Row_number() over (partition by ....order by)

  • Hi guys,

    can anyone please explain to me in plain english what this update statement is doing (mainly the join select)

    Many thanks

    update tblEMAIL

    set EMAIL_No = EMAILNUMBER

    from tblEMAIL a

    JOIN (SELECT EMAIL_ID,

    row_number() over (partition by PersonID, Department order by EMAIL_ID) EMAILNUMBER

    from tblEMAIL) b

    on a.EMAIL_ID = b.EMAIL_ID

  • Well for 1, this is a 2005+ query and you posted in sql 2000 forum.

    #2, you can find all you need to know in books online 2k5 about this.

    The short answer is that this query is manually building a identity for each person / departement combinaisons.

    I will suggest you copy the tables to a dev environement and run the query yourself. You'll see exactly what it's doing.

  • To get you started - the row_number() function will return a sequence of numbers starting at 1 effectively allocating a number to each EMAIL_ID in EMAIL_ID order. The sequence restarts at 1 for each (PersonID, Department) combination.

    The join allows the number generated by the row_number() function to be set up as the EMAIL_NO in tblEMAIL.

    --------------------------------------------------------------

    “Doubt is not a pleasant condition, but certainty is absurd.” Voltaire

  • You might want to read my article that covers this at SQL Server Ranking Functions[/url]

    Wayne
    Microsoft Certified Master: SQL Server 2008
    Author - SQL Server T-SQL Recipes


    If you can't explain to another person how the code that you're copying from the internet works, then DON'T USE IT on a production system!

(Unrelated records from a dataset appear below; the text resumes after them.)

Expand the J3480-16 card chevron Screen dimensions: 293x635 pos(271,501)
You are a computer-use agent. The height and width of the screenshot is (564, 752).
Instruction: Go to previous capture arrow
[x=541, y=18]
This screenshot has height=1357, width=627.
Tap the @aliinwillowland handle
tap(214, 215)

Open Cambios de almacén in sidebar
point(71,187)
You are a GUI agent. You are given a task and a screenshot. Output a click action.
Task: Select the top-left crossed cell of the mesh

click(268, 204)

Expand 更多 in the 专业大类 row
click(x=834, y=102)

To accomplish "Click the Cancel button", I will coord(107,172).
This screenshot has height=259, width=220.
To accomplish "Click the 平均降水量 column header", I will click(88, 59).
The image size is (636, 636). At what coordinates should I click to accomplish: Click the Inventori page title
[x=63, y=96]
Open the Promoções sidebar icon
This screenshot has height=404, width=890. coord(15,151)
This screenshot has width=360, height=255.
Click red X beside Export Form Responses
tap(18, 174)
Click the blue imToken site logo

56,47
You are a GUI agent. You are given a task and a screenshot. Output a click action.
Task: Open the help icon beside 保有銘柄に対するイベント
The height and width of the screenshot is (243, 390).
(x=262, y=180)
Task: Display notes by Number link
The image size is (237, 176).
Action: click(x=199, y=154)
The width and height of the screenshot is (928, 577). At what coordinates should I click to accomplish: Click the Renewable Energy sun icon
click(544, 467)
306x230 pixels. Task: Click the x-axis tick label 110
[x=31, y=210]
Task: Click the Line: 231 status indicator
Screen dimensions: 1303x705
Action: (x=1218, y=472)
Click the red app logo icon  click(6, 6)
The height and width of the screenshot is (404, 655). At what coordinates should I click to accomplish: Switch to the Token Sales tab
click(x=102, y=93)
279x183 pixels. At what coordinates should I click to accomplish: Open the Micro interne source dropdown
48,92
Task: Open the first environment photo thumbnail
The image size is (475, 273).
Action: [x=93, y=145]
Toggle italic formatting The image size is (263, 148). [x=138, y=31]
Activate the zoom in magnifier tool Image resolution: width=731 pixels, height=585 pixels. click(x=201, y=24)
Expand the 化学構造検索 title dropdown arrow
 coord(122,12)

After all, you will be the one supporting it!
    Links:
    For better assistance in answering your questions
    Performance Problems
    Common date/time routines
    Understanding and Using APPLY Part 1 & Part 2

  • askquestions (11/1/2010)


    Hi guys,

    can anyone please explain to me in plain english what this update statement is doing (mainly the join select)

    Many thanks

    update tblEMAIL

    set EMAIL_No = EMAILNUMBER

    from tblEMAIL a

    JOIN (SELECT EMAIL_ID,

    row_number() over (partition by PersonID, Department order by EMAIL_ID) EMAILNUMBER

    from tblEMAIL) b

    on a.EMAIL_ID = b.EMAIL_ID

    Rewritten to make it look a little more conventional (to me):

    UPDATE a

    SET EMAIL_No = b.EMAIL_No

    FROM tblEMAIL a

    JOIN (

    SELECT EMAIL_ID,

    EMAIL_No = ROW_NUMBER() OVER (PARTITION BY PersonID, Department ORDER BY EMAIL_ID)

    FROM tblEMAIL

    ) b

    ON a.EMAIL_ID = b.EMAIL_ID

    I reckon this will set the whole EMAIL_No column to 1, like this:

    DROP TABLE #Email

    CREATE TABLE #Email (EMAIL_ID INT IDENTITY, EMAIL_No INT, PersonID INT, Department VARCHAR(25))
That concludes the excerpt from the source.